IMF Staff Completes 2021 Article IV Mission to Mauritius
May 7, 2021
- Mauritius has been successful in containing the Covid-19 virus thanks to strict health measures.
- In the short-term, accommodative fiscal and monetary stances are appropriate. As the country emerges from the pandemic, fiscal consolidation will be necessary to stabilize public debt, and monetary policy measures will need to be strengthened.
- During the recovery phase, Mauritius should prioritize support measures to improve the economy’s resilience and competitiveness and accelerate its long-term structural transformation.
Washington, DC: An International Monetary Fund (IMF) mission led by Cemile Sancak undertook a virtual visit to Mauritius during April 19-May 7, 2021 to conduct the discussions for the 2021 Article IV consultations.
At the conclusion of the virtual visit, Ms. Sancak issued the following statement in Washington:
"Mauritius has been successful in containing the Covid-19 pandemic so far thanks to strict health measures. Mauritius has had very few cases of domestic transmission of Covid-19 following a strict nationwide lockdown during March-May 2020 and closure of the border until early October. Building on the country’s strong public health system, the authorities were able to rapidly contain outbreaks by implementing extensive testing, robust contact tracing, and strict isolation of all suspected and confirmed cases, and maintaining mask requirements in all public places. As border restrictions were eased, comprehensive testing of arrivals and strict quarantine requirements were put in place. An outbreak of domestic transmission led to a second lockdown in March 2021, though it was shorter in duration and more flexible than that of the previous year. Vaccinations began in February, and the authorities target vaccinating 60 percent of the population by July 2021.
“Despite the country’s success in containing the pandemic so far, the pandemic has seriously impacted the economy due to the sharp decline in tourism and contributed to a contraction of real GDP by nearly 15 percent in 2020. The authorities have successfully implemented a large and comprehensive set of stimulus measures to mitigate the impact of the pandemic on the economy, including a wage subsidy and income support for the self-employed, to support firms and households while preserving financial stability.
“The key macroeconomic challenge for Mauritius is to restore employment and growth despite the tourism sector remaining subdued at least through 2022. IMF staff projects growth to be about 5 percent in 2021, assuming some recovery in tourism. As the country emerges from the pandemic, however, there is uncertainty about tourism flows, which depend on the propensity to travel as the pandemic recedes as well as conditions in other countries.
“The mission supported the authorities’ overall fiscal policy response and advised them to continue the accommodative fiscal stance during the reopening phase with prioritized and targeted expenditures to set the stage for resilient growth. The mission recommended prioritizing programs that are consistent with medium-term development needs and broader social and environmental goals, such as digitalization, inclusion, and climate change mitigation during the recovery phase.
“The government should prepare plans for fiscal consolidation to stabilize debt in the medium term once Mauritius has firmly emerged from the pandemic to preserve fiscal sustainability and build buffers given the substantial increase in public debt level, which is likely to exceed 90 percent of GDP in the wake of the crisis.

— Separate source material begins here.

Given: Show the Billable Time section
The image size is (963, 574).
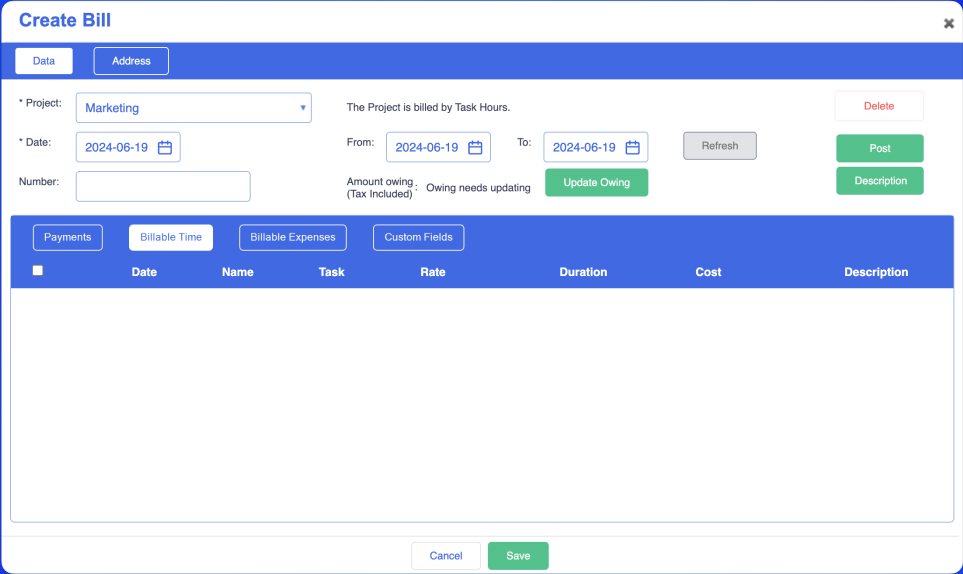Looking at the screenshot, I should tap(171, 237).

“The mission supported the monetary policy response to the crisis and advised the central bank to maintain accommodative monetary policy in the near term. It recommended strengthening the monetary policy lever in anticipation of the waning of the crisis. Mechanisms should be phased in to further support the central bank’s credibility and solidify an effective monetary policy as the economy recovers to a normal level of capacity utilization and the need for monetary policy normalization becomes apparent. The central bank law is being reformed, including to preempt further exceptional transfers to the government, in line with international best practices. In addition, the mission recommended that the central bank should relinquish ownership of the Mauritius Investment Corporation (MIC), and financing of the MIC should be provided through the budgetary process.
“During the recovery phase, the authorities should prioritize support measures to further improve competitiveness, enhance diversification, and accelerate the long-term structural transformation to turn Mauritius into sustainable and resilient economy built on education and technology.
“The mission welcomed the authorities’ concerted efforts to exit from the Financial Action Task Force (FATF) and European Union Anti-Money Laundering/ Combating the Financing of Terrorism (AML/CFT) lists and encouraged them to keep up these efforts.
“The mission met with the Prime Minister Pravind Jugnauth, the Minister of Finance, Economic Planning and Development Dr. Renganaden Padayachy, the Governor of the Bank of Mauritius Harvesh Seegolam, and other senior government and Bank of Mauritius officials, as well as the opposition leader, representatives of the private sector, civil society, and the diplomatic community.
“The mission team expresses its gratitude to the authorities for the productive discussions and excellent cooperation. The IMF stands ready to assist the authorities in the implementation of their economic program, including through the provision of capacity development, and looks forward to continuing fruitful policy dialogue.”